What you need to do:
Quote the entries below from the line with "Select the TrSpecification" through the line with "Click the red close", both ends included, and only those lines.

===== Data for analysis =====

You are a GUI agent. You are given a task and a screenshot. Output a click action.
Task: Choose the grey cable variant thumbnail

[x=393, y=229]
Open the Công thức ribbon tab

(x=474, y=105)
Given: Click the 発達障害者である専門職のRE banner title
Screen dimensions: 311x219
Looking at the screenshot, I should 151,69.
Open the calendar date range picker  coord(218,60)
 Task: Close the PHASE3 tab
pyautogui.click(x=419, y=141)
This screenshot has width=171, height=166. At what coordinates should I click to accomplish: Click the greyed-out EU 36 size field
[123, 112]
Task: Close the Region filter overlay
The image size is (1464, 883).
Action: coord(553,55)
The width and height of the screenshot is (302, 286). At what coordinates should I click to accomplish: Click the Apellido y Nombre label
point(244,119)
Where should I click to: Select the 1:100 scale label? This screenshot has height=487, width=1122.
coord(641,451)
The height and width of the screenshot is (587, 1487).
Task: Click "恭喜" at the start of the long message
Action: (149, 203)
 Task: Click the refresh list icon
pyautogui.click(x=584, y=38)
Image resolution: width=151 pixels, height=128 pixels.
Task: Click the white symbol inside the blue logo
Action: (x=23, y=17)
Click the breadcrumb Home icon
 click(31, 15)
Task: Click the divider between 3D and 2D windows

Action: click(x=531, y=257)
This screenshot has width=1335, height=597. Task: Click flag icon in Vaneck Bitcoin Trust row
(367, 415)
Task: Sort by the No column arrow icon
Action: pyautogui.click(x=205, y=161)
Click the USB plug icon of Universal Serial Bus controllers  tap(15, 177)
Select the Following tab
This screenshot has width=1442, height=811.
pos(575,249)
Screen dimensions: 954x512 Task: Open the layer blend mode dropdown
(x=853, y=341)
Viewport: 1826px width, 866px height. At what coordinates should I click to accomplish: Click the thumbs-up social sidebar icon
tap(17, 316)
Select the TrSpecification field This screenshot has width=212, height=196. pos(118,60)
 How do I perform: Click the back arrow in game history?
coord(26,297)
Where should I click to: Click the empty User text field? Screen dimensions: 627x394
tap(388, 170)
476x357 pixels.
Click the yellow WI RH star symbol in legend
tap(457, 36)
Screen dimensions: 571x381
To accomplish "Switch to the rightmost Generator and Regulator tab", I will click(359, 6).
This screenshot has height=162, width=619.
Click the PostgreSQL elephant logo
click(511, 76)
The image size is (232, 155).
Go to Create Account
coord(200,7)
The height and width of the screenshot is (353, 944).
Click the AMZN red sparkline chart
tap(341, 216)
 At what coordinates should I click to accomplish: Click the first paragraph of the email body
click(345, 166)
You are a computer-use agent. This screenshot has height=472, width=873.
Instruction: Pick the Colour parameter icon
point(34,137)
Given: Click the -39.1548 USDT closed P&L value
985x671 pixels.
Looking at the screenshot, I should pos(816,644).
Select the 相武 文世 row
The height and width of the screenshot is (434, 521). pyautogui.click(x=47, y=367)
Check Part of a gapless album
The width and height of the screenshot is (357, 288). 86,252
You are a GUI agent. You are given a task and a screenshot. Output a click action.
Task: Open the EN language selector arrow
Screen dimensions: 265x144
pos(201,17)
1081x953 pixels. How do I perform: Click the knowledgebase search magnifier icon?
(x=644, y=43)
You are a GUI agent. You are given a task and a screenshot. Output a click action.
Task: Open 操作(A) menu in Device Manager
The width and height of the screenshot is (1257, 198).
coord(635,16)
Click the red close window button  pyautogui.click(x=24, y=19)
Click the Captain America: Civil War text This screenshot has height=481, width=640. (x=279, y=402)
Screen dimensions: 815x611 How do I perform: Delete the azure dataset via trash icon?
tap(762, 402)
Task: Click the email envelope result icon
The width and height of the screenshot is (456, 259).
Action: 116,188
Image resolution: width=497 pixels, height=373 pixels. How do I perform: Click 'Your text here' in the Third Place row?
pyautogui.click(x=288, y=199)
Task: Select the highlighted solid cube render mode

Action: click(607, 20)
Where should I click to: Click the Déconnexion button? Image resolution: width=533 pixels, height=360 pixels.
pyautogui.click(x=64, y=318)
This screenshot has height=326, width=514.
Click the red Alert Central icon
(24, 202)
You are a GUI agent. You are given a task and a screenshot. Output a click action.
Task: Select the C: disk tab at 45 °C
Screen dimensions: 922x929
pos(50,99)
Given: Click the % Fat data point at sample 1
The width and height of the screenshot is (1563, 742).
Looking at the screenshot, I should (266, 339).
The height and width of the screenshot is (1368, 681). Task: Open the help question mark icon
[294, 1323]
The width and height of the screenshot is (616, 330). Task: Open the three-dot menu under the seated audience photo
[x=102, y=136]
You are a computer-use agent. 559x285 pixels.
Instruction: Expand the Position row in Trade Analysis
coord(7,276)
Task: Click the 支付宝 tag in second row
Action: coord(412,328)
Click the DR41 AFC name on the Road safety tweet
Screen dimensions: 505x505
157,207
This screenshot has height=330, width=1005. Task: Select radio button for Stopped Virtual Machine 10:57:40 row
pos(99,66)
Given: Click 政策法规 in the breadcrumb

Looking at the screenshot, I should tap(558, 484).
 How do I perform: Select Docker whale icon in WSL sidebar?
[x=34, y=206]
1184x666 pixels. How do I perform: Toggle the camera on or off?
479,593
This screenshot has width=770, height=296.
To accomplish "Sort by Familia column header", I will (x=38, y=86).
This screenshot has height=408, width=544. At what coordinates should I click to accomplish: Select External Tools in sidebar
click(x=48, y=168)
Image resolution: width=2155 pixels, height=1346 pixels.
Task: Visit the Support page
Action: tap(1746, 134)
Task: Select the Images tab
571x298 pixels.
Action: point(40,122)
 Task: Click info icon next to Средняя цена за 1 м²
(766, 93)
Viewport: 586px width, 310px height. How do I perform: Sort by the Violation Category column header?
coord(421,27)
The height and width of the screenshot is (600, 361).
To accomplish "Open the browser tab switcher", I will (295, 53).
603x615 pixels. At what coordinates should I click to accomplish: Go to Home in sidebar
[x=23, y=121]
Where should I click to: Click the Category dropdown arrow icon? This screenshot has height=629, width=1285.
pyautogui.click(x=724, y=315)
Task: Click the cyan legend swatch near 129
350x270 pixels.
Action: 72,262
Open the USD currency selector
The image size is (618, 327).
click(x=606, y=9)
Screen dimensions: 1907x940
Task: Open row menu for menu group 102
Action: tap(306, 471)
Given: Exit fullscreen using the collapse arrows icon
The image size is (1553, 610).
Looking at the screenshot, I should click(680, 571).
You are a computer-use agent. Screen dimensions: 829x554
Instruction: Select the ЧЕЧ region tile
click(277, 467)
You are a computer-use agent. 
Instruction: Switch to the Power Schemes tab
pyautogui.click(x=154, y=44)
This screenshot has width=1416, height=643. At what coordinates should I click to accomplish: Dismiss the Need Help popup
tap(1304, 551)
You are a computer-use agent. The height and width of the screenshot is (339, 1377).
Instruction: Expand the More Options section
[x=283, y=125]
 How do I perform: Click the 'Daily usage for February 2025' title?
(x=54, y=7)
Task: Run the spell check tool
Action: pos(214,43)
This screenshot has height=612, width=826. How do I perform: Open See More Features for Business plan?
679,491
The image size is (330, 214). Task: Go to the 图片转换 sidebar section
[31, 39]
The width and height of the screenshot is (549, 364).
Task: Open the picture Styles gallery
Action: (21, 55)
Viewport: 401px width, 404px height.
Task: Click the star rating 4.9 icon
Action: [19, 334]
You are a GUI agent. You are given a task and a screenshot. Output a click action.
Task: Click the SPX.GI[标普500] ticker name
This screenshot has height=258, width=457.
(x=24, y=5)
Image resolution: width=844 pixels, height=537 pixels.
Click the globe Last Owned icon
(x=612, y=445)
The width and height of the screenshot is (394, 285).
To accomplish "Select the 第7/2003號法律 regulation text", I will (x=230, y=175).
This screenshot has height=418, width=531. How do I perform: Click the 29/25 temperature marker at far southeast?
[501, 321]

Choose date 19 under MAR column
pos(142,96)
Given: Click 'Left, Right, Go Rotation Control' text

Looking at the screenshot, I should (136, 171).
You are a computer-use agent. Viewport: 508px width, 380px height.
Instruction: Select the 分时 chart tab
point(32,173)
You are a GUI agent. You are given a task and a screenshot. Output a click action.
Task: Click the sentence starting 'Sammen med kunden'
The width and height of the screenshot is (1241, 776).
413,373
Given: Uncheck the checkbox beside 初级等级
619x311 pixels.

=====

Response area:
Select the TrSpecification field This screenshot has width=212, height=196. pos(118,60)
 How do I perform: Click the back arrow in game history?
coord(26,297)
Where should I click to: Click the empty User text field? Screen dimensions: 627x394
tap(388, 170)
476x357 pixels.
Click the yellow WI RH star symbol in legend
tap(457, 36)
Screen dimensions: 571x381
To accomplish "Switch to the rightmost Generator and Regulator tab", I will click(359, 6).
This screenshot has height=162, width=619.
Click the PostgreSQL elephant logo
click(511, 76)
The image size is (232, 155).
Go to Create Account
coord(200,7)
The height and width of the screenshot is (353, 944).
Click the AMZN red sparkline chart
tap(341, 216)
 At what coordinates should I click to accomplish: Click the first paragraph of the email body
click(345, 166)
You are a computer-use agent. This screenshot has height=472, width=873.
Instruction: Pick the Colour parameter icon
point(34,137)
Given: Click the -39.1548 USDT closed P&L value
985x671 pixels.
Looking at the screenshot, I should pos(816,644).
Select the 相武 文世 row
The height and width of the screenshot is (434, 521). pyautogui.click(x=47, y=367)
Check Part of a gapless album
The width and height of the screenshot is (357, 288). 86,252
You are a GUI agent. You are given a task and a screenshot. Output a click action.
Task: Open the EN language selector arrow
Screen dimensions: 265x144
pos(201,17)
1081x953 pixels. How do I perform: Click the knowledgebase search magnifier icon?
(x=644, y=43)
You are a GUI agent. You are given a task and a screenshot. Output a click action.
Task: Open 操作(A) menu in Device Manager
The width and height of the screenshot is (1257, 198).
coord(635,16)
Click the red close window button  pyautogui.click(x=24, y=19)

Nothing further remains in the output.